Marcas en el Camino

Crónicas del amanecer

por Matías Barutta
“El amor abre los ojos al entendimiento,
y el mundo de apariencias que es este mundo
se transforma en un mundo de apariciones”
Octavio Paz .

Emprender un viaje con destino incierto. Caminar la vida hasta alcanzar el punto donde nos damos cuenta que el camino que emprendimos no tiene retorno y que dejamos de ser los mismos, o que quizás en realidad nunca lo fuimos.
El desplazamiento físico, como un medio y no como un fin, nos lleva a vivir otras culturas, a apreciar distintas formas de transitar esta vida.
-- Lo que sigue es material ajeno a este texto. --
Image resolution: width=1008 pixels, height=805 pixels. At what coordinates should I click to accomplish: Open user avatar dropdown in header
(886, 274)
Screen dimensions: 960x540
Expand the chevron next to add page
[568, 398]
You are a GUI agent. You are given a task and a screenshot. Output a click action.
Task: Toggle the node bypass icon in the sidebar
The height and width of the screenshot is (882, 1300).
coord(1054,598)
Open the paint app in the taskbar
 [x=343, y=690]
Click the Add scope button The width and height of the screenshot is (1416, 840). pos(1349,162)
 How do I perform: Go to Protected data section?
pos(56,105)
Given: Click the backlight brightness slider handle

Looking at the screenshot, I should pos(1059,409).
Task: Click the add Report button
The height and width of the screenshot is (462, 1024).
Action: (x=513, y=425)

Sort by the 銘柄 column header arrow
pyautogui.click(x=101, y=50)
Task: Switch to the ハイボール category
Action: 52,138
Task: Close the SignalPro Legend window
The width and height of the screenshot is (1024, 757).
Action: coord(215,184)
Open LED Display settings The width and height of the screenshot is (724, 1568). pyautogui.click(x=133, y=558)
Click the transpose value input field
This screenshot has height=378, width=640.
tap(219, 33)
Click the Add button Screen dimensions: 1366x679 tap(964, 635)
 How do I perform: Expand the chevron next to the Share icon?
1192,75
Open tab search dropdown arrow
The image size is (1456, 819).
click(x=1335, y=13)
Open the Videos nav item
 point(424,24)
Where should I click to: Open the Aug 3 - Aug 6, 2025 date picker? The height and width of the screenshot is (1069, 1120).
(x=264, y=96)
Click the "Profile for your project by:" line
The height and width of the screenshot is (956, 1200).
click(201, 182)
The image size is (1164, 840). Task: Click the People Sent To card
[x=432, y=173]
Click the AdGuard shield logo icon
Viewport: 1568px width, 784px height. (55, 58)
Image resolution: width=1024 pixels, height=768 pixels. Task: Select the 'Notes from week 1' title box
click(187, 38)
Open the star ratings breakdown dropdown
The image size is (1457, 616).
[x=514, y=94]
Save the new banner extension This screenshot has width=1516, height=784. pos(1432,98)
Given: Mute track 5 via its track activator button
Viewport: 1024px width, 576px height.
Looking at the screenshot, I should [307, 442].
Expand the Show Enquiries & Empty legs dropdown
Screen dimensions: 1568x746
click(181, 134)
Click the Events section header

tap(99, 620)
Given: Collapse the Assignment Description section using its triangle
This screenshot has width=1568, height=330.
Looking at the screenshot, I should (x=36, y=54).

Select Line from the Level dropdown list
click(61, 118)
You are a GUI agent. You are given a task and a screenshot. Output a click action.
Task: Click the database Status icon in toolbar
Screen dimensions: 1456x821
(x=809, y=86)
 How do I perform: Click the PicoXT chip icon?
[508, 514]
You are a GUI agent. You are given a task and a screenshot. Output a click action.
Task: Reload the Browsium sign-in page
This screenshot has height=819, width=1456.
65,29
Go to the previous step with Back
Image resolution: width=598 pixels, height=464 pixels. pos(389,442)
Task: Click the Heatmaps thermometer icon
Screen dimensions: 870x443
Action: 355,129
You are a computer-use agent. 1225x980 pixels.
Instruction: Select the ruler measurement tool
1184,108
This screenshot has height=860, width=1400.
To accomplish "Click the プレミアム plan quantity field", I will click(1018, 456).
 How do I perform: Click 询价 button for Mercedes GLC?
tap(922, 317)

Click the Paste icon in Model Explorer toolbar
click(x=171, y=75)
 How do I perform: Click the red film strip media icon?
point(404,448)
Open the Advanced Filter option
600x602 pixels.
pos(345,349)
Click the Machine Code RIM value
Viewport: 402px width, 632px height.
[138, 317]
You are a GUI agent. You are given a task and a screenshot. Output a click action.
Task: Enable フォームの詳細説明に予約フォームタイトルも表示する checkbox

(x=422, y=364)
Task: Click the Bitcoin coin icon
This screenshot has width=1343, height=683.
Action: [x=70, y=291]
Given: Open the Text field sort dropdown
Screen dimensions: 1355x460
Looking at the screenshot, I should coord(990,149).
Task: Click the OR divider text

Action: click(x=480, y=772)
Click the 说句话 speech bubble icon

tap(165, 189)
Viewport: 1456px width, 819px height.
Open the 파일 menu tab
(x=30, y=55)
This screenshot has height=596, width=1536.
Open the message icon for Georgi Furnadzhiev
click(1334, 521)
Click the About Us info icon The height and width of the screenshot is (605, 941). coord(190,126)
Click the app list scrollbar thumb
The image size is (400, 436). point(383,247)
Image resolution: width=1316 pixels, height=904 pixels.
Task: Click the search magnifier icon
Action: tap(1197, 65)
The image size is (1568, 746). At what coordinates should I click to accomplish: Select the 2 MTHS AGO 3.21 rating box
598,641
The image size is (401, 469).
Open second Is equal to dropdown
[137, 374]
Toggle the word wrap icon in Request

Nos enseña la tolerancia y nos permite ver más allá de las meras apariencias, recobrando la capacidad de observar a través de todos nuestros sentidos, sin inmiscuirse y venciendo el vano impulso de ajustar nuestro entorno acorde a nuestras propias idiosincrasias.
Redefinir el concepto de “pobreza”, y analizar y reflexionar sobre los conceptos de “felicidad” y “progreso” que manejamos. Aceptar y abrazar al cambio como un hecho inherente a nuestra condición humana. Desmitificar las fronteras. Utilizar la tolerancia y el respeto como herramientas esenciales para lograr el cambio tan anhelado; y tal vez así comprender de una vez por todas que la paz no es un hecho político sino primero un estado mental, de comprensión y entendimiento.


Las imágenes y los textos que integran este trabajo surgen entre 2006 y 2008, en un viaje que me llevó por Latinoamérica, Europa y el Subcontinente Indio.